Write out the rows below word for word, leaving out the pictures.
== Material ==
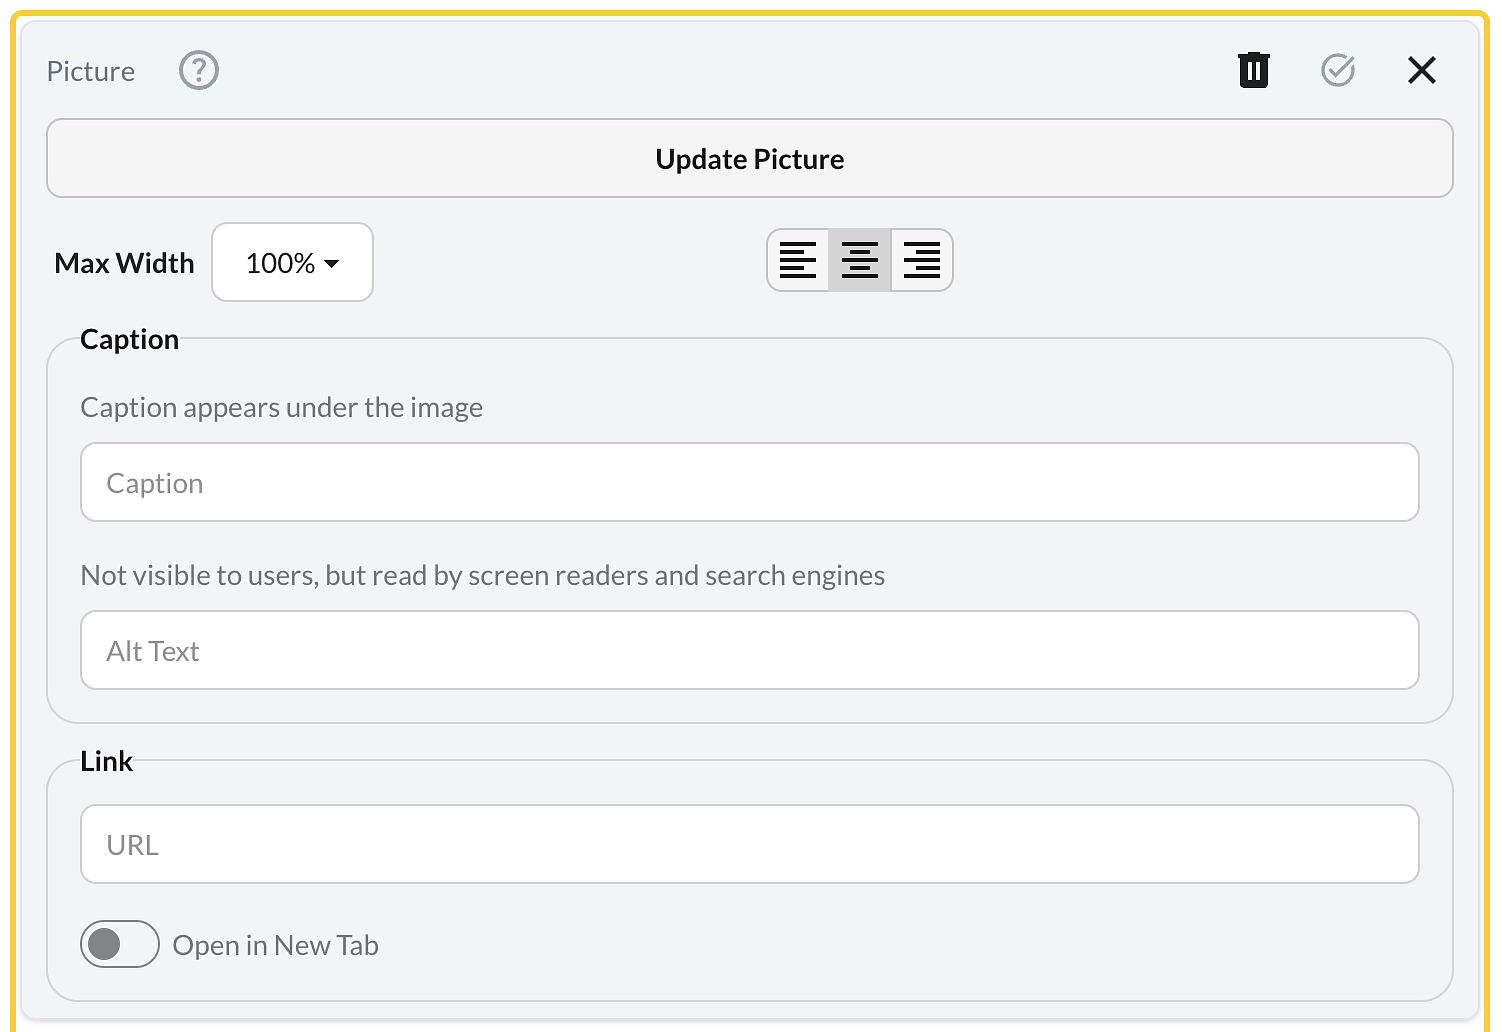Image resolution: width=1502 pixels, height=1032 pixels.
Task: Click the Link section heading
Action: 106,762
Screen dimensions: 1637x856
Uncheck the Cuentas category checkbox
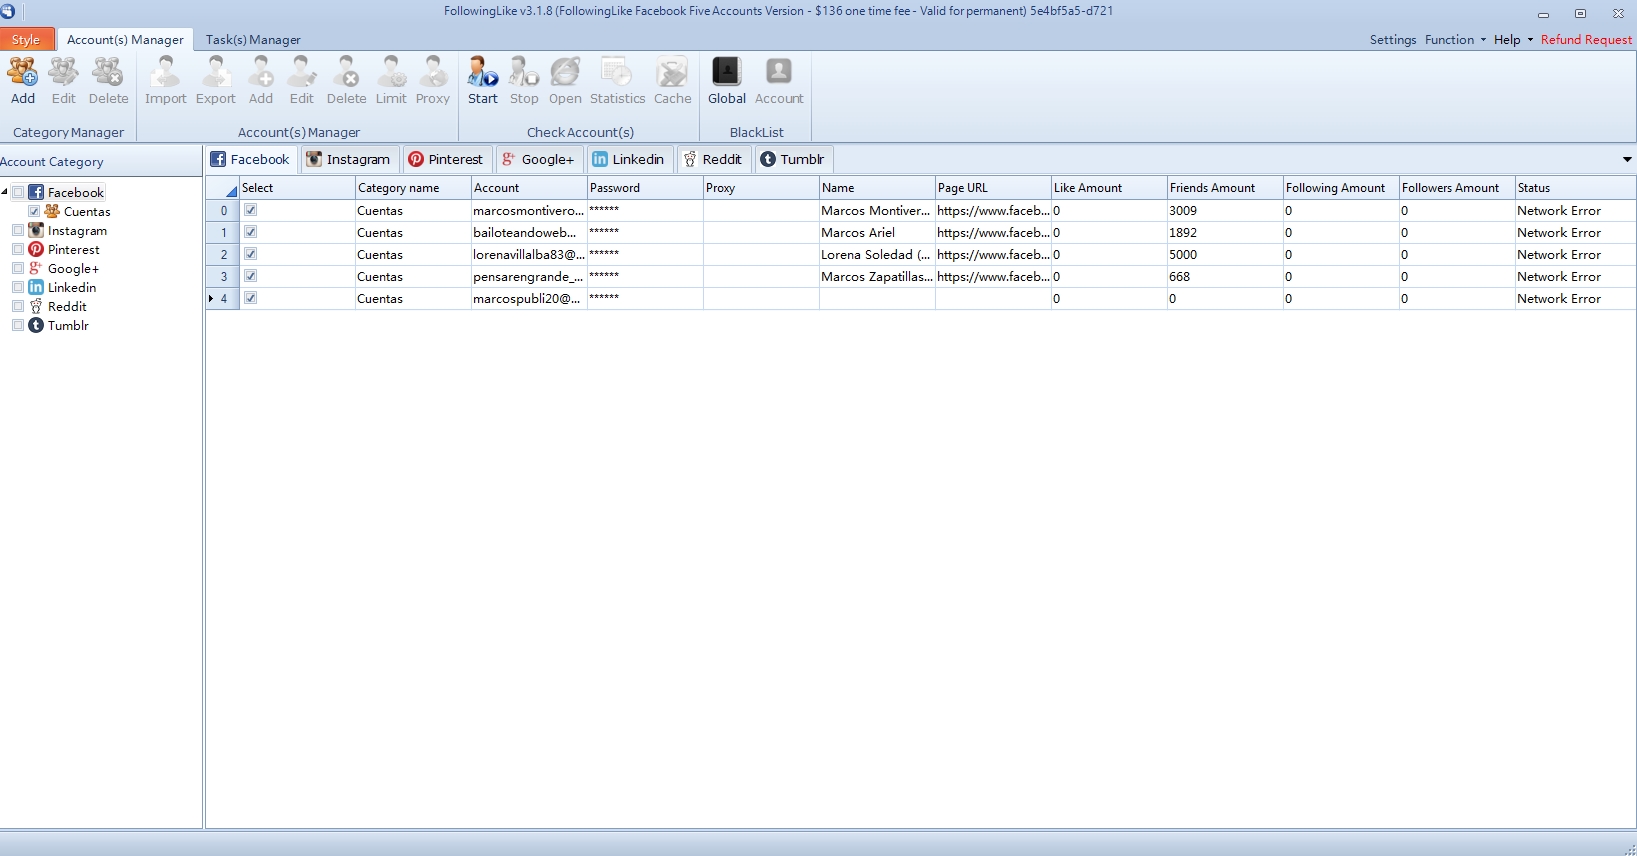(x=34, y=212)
===
▶ _Task result_
Image resolution: width=1502 pixels, height=1032 pixels.
Task: Click the Link section heading
Action: 106,762
Screen dimensions: 1637x856
Uncheck the Cuentas category checkbox
(x=34, y=212)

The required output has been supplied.